1. Breathe in through your nose with your mouth gently closed, filling your lungs, diaphragm and belly.

2. At the top of your breath, hold for three seconds.

3. Breathe out through your mouth. Pay attention to how your body expands and contracts. Feel the air enter and leave your body.

• • •

Alternate nostril breathing (Nadi shodhana)

Excellent for calming the mind, alternate nostril breathing balances the left and right hemispheres of your brain to help ease physical and mental imbalance. In an interview with Anderson Cooper, former Secretary of State Hillary Clinton touted this exercise as a key stress reliever.

Breathing for kids

Teaching your kiddo breathing techniques can be the key to diffusing hyper, anxious or upset moods. Deep breathing can help calm a child by increasing blood flow, which will improve clarity and your child’s ability to focus.

Technique:

1. Sit with your back straight and shoulders relaxed.

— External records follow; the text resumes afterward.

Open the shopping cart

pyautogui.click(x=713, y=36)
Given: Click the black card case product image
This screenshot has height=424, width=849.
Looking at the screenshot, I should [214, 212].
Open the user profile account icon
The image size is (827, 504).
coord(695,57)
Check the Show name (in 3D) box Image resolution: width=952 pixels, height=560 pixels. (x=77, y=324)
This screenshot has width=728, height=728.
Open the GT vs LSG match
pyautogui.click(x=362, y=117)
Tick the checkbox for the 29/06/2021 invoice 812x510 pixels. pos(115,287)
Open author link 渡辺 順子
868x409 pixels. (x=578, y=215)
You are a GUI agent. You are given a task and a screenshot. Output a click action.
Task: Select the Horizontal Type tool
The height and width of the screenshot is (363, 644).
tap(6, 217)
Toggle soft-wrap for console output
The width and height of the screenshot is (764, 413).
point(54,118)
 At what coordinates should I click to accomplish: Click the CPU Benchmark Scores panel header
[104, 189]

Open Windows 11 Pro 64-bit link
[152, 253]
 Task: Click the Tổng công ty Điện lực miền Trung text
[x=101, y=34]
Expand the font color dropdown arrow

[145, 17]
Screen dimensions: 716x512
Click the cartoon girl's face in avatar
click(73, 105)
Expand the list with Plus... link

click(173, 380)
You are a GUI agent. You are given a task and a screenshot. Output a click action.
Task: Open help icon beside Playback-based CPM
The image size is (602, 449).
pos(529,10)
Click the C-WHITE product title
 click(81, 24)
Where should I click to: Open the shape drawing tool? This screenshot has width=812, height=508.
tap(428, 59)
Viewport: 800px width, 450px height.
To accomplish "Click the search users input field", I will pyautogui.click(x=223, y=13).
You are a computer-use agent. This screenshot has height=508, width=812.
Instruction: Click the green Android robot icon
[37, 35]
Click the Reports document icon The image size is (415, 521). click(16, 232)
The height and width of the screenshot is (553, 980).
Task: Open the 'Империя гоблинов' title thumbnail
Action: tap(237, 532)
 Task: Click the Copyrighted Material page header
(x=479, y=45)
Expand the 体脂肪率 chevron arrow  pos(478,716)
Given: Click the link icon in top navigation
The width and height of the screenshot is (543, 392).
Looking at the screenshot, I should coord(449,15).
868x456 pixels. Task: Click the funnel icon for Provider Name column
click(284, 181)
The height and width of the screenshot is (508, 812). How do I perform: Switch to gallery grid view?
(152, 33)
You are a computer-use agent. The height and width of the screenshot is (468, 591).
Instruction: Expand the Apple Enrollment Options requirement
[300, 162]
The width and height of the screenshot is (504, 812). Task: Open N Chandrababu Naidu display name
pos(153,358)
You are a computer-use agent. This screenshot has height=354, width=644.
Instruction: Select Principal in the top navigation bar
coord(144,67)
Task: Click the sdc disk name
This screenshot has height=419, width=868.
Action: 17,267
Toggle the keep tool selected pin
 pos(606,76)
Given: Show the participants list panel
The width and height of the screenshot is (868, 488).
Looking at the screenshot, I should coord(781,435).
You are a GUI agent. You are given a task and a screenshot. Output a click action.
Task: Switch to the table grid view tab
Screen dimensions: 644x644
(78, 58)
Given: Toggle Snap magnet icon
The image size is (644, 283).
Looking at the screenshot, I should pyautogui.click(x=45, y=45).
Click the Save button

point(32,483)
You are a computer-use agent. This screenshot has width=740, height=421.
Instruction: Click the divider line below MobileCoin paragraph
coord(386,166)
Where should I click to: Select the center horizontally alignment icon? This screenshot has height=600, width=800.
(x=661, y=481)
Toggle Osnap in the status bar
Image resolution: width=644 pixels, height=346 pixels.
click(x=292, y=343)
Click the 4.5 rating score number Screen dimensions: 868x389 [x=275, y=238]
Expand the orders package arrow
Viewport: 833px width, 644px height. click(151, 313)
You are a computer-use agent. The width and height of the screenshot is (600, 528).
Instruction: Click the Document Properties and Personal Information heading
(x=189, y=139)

2. With your right hand, place your pointer and middle finger in the center of your forehead and use it to stabilize your hand (your thumb and ring finger will be used to press on and close your nostrils).

3. Close your eyes and then your right nostril with your thumb.

4. Inhale slowly through your left nostril. At the top of your breath, close your left nostril with your ring finger so that both nostrils are closed. Hold for a moment.

5. Open your right nostril and exhale through it slowly. Pause at the bottom of your breath.

6. Through your right nostril, breathe in slowly. At the top of your breath, close it with your thumb and pause.

7. Open your left nostril and exhale slowly.

8. Repeat.

Am I doing it right?

If you want to track your efforts, heart rate monitors and breathing apps can help you follow your progress. Your heart rate will increase when you inhale and decrease when you exhale; look for correlations between your heart rate, behavior and physical health. If you see your heart rate increase because of stress, practice your breathing techniques and note how you respond.

Here are a few apps that may help your progress: Calm; Headspace: Meditation; The Breathing App; Oak: Meditation and Breathing

Need additional help? YouTube is loaded with breathing technique videos offering tips and tricks to help you with your practice.